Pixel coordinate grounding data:
· · · · ·
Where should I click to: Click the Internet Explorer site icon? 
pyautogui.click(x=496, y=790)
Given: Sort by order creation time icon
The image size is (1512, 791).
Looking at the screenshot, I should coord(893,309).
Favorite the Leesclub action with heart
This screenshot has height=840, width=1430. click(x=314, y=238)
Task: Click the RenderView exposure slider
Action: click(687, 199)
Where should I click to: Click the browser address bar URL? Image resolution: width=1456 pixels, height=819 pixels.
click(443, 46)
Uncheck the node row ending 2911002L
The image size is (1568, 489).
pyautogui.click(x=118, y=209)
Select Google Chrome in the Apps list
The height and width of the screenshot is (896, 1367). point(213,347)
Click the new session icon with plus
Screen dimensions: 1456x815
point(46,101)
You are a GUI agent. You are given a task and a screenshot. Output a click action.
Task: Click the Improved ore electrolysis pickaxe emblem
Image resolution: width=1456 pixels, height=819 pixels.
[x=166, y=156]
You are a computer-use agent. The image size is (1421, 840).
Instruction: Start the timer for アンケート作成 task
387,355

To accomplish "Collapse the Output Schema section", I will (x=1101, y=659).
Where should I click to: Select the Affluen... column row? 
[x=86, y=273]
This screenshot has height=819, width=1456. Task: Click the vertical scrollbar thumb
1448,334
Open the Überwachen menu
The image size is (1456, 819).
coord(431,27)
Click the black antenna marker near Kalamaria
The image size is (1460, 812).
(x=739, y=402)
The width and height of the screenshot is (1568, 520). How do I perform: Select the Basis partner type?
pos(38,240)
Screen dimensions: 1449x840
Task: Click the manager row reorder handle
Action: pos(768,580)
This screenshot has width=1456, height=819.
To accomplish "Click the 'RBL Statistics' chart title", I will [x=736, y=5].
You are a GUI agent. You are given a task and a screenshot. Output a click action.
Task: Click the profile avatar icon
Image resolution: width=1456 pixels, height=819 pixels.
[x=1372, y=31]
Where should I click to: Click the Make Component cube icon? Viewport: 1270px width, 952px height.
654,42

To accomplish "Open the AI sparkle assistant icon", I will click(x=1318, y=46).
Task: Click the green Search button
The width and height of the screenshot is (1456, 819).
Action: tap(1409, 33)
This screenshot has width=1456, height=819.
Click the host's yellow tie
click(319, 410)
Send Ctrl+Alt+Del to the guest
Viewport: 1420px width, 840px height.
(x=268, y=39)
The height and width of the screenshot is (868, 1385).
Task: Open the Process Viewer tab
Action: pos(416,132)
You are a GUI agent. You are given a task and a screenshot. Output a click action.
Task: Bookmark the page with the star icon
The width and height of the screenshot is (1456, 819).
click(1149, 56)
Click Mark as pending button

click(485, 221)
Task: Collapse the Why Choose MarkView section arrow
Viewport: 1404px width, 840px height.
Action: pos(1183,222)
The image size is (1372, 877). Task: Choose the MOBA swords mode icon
· · · · ·
▶ _The task_
With the records above in view, retype each one exactly.

▶ _Output below_
Where should I click to: Click the Internet Explorer site icon? 
pyautogui.click(x=496, y=790)
Given: Sort by order creation time icon
The image size is (1512, 791).
Looking at the screenshot, I should coord(893,309).
Favorite the Leesclub action with heart
This screenshot has height=840, width=1430. click(x=314, y=238)
Task: Click the RenderView exposure slider
Action: click(687, 199)
Where should I click to: Click the browser address bar URL? Image resolution: width=1456 pixels, height=819 pixels.
click(443, 46)
Uncheck the node row ending 2911002L
The image size is (1568, 489).
pyautogui.click(x=118, y=209)
Select Google Chrome in the Apps list
The height and width of the screenshot is (896, 1367). point(213,347)
Click the new session icon with plus
Screen dimensions: 1456x815
point(46,101)
You are a GUI agent. You are given a task and a screenshot. Output a click action.
Task: Click the Improved ore electrolysis pickaxe emblem
Image resolution: width=1456 pixels, height=819 pixels.
[x=166, y=156]
You are a computer-use agent. The image size is (1421, 840).
Instruction: Start the timer for アンケート作成 task
387,355

To accomplish "Collapse the Output Schema section", I will (x=1101, y=659).
Where should I click to: Select the Affluen... column row? 
[x=86, y=273]
This screenshot has height=819, width=1456. Task: Click the vertical scrollbar thumb
1448,334
Open the Überwachen menu
The image size is (1456, 819).
coord(431,27)
Click the black antenna marker near Kalamaria
The image size is (1460, 812).
(x=739, y=402)
The width and height of the screenshot is (1568, 520). How do I perform: Select the Basis partner type?
pos(38,240)
Screen dimensions: 1449x840
Task: Click the manager row reorder handle
Action: pos(768,580)
This screenshot has width=1456, height=819.
To accomplish "Click the 'RBL Statistics' chart title", I will [x=736, y=5].
You are a GUI agent. You are given a task and a screenshot. Output a click action.
Task: Click the profile avatar icon
Image resolution: width=1456 pixels, height=819 pixels.
[x=1372, y=31]
Where should I click to: Click the Make Component cube icon? Viewport: 1270px width, 952px height.
654,42

To accomplish "Open the AI sparkle assistant icon", I will click(x=1318, y=46).
Task: Click the green Search button
The width and height of the screenshot is (1456, 819).
Action: tap(1409, 33)
This screenshot has width=1456, height=819.
Click the host's yellow tie
click(319, 410)
Send Ctrl+Alt+Del to the guest
Viewport: 1420px width, 840px height.
(x=268, y=39)
The height and width of the screenshot is (868, 1385).
Task: Open the Process Viewer tab
Action: pos(416,132)
You are a GUI agent. You are given a task and a screenshot. Output a click action.
Task: Bookmark the page with the star icon
The width and height of the screenshot is (1456, 819).
click(1149, 56)
Click Mark as pending button

click(485, 221)
Task: Collapse the Why Choose MarkView section arrow
Viewport: 1404px width, 840px height.
Action: pos(1183,222)
The image size is (1372, 877). Task: Choose the MOBA swords mode icon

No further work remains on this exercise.